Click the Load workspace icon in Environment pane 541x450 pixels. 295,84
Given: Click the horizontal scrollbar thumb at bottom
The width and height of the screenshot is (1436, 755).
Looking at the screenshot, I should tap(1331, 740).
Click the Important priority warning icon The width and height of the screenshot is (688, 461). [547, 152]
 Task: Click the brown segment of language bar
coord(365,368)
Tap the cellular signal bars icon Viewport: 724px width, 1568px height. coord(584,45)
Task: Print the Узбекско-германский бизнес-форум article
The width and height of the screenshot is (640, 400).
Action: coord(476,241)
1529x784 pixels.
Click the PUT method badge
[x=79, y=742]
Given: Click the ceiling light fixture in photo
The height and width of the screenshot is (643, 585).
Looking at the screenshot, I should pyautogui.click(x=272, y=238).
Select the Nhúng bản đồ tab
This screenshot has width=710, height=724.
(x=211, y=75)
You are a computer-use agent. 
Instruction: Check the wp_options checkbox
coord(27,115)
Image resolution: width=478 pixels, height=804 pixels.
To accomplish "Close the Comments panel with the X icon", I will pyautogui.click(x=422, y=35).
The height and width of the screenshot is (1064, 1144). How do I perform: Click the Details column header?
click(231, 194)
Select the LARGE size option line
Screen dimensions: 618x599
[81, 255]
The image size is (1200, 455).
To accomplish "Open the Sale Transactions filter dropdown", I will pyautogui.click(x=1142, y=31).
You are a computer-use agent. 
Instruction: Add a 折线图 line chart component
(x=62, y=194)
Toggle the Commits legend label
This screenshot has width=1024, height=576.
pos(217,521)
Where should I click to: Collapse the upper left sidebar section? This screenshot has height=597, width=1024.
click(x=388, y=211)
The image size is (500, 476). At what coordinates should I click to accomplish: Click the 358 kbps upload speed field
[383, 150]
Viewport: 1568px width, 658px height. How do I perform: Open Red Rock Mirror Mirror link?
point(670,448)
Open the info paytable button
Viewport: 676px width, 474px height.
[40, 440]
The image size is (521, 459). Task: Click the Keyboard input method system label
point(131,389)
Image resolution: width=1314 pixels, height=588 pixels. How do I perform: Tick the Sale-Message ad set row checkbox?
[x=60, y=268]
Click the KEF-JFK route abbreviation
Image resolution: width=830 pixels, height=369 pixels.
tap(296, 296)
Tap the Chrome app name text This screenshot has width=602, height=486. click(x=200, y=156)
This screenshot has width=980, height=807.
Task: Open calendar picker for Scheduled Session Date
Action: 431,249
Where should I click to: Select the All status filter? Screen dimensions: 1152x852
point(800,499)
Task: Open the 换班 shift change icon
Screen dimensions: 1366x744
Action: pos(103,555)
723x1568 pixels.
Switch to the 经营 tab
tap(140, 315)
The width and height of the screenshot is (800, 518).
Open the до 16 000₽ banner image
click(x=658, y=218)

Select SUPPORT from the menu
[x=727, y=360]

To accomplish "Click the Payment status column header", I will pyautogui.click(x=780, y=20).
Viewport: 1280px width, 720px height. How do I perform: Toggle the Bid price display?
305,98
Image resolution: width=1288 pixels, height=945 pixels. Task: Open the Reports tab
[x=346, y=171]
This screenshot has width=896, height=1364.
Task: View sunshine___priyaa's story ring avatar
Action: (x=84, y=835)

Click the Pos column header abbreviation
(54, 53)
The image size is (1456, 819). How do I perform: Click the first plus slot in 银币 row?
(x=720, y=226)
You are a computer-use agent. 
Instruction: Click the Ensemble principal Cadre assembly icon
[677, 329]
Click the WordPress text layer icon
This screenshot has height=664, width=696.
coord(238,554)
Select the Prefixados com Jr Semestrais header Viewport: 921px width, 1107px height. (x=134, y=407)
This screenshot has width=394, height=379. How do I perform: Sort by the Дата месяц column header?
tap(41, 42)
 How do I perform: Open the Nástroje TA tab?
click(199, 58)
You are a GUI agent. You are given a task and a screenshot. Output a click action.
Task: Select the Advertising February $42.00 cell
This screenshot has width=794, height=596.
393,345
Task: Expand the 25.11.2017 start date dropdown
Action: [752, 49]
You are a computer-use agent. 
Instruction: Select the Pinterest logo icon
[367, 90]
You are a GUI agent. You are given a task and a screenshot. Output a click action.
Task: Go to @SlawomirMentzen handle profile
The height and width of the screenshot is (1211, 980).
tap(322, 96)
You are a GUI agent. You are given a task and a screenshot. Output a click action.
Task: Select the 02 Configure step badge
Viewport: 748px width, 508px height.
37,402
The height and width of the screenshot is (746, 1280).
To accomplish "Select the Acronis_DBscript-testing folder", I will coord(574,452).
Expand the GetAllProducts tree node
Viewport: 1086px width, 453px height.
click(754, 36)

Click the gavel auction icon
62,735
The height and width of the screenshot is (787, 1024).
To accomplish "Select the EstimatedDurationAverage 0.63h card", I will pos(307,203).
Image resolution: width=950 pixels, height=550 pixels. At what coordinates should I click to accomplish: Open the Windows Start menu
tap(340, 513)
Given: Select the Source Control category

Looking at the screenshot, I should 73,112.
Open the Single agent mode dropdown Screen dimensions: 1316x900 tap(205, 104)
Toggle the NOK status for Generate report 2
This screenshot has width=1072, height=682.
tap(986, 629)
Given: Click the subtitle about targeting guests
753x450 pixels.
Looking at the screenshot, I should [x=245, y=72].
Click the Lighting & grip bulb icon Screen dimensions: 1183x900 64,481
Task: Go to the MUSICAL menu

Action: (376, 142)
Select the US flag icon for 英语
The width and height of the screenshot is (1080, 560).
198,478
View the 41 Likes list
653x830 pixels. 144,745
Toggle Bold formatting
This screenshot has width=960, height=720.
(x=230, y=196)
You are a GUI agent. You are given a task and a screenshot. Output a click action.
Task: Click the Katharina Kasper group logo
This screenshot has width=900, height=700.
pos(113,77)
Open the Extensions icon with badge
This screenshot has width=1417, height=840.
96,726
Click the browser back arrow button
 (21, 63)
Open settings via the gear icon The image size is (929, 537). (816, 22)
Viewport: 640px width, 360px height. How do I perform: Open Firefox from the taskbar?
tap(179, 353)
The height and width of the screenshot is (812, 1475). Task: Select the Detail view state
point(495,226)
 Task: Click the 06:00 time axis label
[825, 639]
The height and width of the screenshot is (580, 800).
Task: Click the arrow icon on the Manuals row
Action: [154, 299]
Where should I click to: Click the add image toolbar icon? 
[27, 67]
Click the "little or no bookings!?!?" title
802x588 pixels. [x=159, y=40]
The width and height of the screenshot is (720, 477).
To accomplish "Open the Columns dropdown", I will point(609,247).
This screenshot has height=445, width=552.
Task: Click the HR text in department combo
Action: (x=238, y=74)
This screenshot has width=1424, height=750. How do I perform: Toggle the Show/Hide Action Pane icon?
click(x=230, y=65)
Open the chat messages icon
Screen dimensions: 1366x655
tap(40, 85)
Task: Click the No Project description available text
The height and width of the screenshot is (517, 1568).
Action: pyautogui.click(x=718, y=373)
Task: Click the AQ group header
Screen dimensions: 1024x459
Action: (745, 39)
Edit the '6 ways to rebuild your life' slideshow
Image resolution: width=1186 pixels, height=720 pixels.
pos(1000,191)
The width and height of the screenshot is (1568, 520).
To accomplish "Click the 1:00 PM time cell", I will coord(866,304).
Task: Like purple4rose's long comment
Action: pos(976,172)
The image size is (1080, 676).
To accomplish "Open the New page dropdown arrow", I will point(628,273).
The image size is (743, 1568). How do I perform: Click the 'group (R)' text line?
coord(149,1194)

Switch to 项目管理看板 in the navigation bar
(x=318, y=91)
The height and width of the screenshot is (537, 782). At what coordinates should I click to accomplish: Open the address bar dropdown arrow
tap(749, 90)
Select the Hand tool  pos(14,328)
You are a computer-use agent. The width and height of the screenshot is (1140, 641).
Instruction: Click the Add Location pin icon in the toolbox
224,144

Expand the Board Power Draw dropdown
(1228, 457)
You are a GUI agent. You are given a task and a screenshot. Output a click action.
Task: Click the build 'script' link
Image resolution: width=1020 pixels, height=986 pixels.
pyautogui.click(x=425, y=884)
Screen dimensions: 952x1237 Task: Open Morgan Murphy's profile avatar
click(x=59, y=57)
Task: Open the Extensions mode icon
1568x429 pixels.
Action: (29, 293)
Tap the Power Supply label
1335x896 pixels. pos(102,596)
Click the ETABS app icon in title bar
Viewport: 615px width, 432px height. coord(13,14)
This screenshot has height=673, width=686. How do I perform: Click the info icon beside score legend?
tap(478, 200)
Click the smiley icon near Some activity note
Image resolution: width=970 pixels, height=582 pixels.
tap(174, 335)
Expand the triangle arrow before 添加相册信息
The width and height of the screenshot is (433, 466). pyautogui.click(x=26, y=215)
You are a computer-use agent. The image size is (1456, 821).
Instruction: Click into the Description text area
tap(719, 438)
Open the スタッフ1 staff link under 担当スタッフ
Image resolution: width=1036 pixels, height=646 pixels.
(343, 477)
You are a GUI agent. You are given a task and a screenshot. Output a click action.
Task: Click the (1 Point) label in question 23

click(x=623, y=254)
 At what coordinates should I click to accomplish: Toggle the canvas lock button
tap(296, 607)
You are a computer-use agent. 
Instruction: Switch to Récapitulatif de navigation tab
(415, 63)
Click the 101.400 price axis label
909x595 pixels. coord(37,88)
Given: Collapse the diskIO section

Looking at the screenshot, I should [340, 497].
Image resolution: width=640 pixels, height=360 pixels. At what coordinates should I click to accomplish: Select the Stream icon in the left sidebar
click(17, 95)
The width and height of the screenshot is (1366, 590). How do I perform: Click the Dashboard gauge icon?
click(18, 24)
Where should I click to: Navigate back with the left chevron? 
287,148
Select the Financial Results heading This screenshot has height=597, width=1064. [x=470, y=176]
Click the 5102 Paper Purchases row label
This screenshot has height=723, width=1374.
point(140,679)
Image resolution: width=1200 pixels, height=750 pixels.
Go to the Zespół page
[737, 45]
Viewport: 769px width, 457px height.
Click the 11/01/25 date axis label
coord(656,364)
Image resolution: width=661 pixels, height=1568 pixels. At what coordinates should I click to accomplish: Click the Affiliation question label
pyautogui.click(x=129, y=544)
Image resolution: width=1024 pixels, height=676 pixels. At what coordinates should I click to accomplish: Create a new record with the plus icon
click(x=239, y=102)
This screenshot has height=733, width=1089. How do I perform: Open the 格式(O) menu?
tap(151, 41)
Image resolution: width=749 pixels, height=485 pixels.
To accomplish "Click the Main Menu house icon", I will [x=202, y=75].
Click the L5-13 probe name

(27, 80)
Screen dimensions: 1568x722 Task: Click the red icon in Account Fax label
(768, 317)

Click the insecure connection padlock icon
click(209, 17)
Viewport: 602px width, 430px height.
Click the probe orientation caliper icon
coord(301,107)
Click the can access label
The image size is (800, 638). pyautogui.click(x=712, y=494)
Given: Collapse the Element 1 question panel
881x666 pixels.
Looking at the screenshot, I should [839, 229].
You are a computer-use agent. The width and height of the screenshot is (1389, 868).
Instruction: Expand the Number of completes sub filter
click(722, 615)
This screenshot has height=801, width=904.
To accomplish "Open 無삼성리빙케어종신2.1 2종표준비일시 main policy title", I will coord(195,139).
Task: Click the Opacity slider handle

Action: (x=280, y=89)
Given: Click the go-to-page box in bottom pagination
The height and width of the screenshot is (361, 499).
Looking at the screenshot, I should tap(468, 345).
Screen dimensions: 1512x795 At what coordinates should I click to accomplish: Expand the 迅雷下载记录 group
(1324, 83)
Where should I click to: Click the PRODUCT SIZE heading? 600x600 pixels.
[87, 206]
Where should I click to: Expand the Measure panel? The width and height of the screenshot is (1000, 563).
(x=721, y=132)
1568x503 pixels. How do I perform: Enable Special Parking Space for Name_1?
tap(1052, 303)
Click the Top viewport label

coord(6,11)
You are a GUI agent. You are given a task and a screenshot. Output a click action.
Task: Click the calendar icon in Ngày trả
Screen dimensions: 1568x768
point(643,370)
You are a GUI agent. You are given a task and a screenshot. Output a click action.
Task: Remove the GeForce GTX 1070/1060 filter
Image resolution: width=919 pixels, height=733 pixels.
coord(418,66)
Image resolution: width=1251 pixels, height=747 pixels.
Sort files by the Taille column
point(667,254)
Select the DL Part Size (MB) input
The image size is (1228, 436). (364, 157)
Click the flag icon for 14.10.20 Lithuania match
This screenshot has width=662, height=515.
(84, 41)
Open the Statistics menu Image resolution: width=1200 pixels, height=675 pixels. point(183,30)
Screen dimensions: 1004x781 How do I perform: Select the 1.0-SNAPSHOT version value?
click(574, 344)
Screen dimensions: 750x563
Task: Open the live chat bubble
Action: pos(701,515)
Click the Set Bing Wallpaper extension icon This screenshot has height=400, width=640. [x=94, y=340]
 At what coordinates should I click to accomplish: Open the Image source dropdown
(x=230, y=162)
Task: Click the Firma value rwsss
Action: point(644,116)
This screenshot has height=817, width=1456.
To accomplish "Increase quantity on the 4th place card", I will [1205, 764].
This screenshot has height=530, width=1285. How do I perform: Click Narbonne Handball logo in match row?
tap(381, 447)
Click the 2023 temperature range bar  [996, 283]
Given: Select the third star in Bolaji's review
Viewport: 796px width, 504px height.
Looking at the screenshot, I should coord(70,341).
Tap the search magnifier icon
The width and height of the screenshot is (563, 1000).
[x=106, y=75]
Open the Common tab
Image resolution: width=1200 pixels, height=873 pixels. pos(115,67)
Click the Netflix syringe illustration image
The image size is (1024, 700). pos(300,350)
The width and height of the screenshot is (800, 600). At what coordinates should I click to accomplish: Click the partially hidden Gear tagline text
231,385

== == ==

Out of the data above, set down the lines from the one with "Task: Select the 02 Configure step badge" to the one with "Expand the GetAllProducts tree node", both included, exactly as written and with no additions.

Task: Select the 02 Configure step badge
Viewport: 748px width, 508px height.
37,402
The height and width of the screenshot is (746, 1280).
To accomplish "Select the Acronis_DBscript-testing folder", I will coord(574,452).
Expand the GetAllProducts tree node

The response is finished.